Stored data >>

☆ ☆ ☆ ☆ ☆ ☆ ☆

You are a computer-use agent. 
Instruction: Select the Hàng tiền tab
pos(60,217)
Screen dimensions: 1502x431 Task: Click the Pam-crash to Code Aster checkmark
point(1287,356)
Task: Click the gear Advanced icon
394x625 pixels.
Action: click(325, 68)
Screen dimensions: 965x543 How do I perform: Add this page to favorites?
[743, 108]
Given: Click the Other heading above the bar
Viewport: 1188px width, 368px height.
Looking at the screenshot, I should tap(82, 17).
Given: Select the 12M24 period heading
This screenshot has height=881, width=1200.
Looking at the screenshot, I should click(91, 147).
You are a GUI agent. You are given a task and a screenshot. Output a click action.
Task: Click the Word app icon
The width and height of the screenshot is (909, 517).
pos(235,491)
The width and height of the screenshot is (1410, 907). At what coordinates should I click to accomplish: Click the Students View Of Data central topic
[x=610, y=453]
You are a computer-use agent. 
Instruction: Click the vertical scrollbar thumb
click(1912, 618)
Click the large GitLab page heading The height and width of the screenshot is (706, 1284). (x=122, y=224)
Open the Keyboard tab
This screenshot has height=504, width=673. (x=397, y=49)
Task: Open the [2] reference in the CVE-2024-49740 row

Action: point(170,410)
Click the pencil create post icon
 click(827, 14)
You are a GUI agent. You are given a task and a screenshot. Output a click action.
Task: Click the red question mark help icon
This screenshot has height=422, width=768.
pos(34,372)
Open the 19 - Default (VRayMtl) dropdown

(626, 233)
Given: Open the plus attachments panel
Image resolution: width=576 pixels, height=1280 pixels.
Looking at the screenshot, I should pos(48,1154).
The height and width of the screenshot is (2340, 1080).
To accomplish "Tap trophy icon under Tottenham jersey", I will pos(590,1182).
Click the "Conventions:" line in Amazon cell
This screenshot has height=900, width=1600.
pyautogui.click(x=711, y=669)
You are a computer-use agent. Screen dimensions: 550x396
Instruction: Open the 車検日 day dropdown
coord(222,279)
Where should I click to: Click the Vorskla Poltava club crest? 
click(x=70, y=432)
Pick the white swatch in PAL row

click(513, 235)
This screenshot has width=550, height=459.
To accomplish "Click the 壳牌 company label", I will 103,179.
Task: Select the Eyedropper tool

☆ ☆ ☆ ☆ ☆ ☆ ☆

Problem to work on >> Every line from the one containing "Given: Click the Other heading above the bar" through the final line of the data above is to be restated word for word, and nothing more.

Task solution >>
Given: Click the Other heading above the bar
Viewport: 1188px width, 368px height.
Looking at the screenshot, I should tap(82, 17).
Given: Select the 12M24 period heading
This screenshot has height=881, width=1200.
Looking at the screenshot, I should click(91, 147).
You are a GUI agent. You are given a task and a screenshot. Output a click action.
Task: Click the Word app icon
The width and height of the screenshot is (909, 517).
pos(235,491)
The width and height of the screenshot is (1410, 907). At what coordinates should I click to accomplish: Click the Students View Of Data central topic
[x=610, y=453]
You are a computer-use agent. 
Instruction: Click the vertical scrollbar thumb
click(1912, 618)
Click the large GitLab page heading The height and width of the screenshot is (706, 1284). (x=122, y=224)
Open the Keyboard tab
This screenshot has height=504, width=673. (x=397, y=49)
Task: Open the [2] reference in the CVE-2024-49740 row

Action: point(170,410)
Click the pencil create post icon
 click(827, 14)
You are a GUI agent. You are given a task and a screenshot. Output a click action.
Task: Click the red question mark help icon
This screenshot has height=422, width=768.
pos(34,372)
Open the 19 - Default (VRayMtl) dropdown

(626, 233)
Given: Open the plus attachments panel
Image resolution: width=576 pixels, height=1280 pixels.
Looking at the screenshot, I should pos(48,1154).
The height and width of the screenshot is (2340, 1080).
To accomplish "Tap trophy icon under Tottenham jersey", I will pos(590,1182).
Click the "Conventions:" line in Amazon cell
This screenshot has height=900, width=1600.
pyautogui.click(x=711, y=669)
You are a computer-use agent. Screen dimensions: 550x396
Instruction: Open the 車検日 day dropdown
coord(222,279)
Where should I click to: Click the Vorskla Poltava club crest? 
click(x=70, y=432)
Pick the white swatch in PAL row

click(513, 235)
This screenshot has width=550, height=459.
To accomplish "Click the 壳牌 company label", I will 103,179.
Task: Select the Eyedropper tool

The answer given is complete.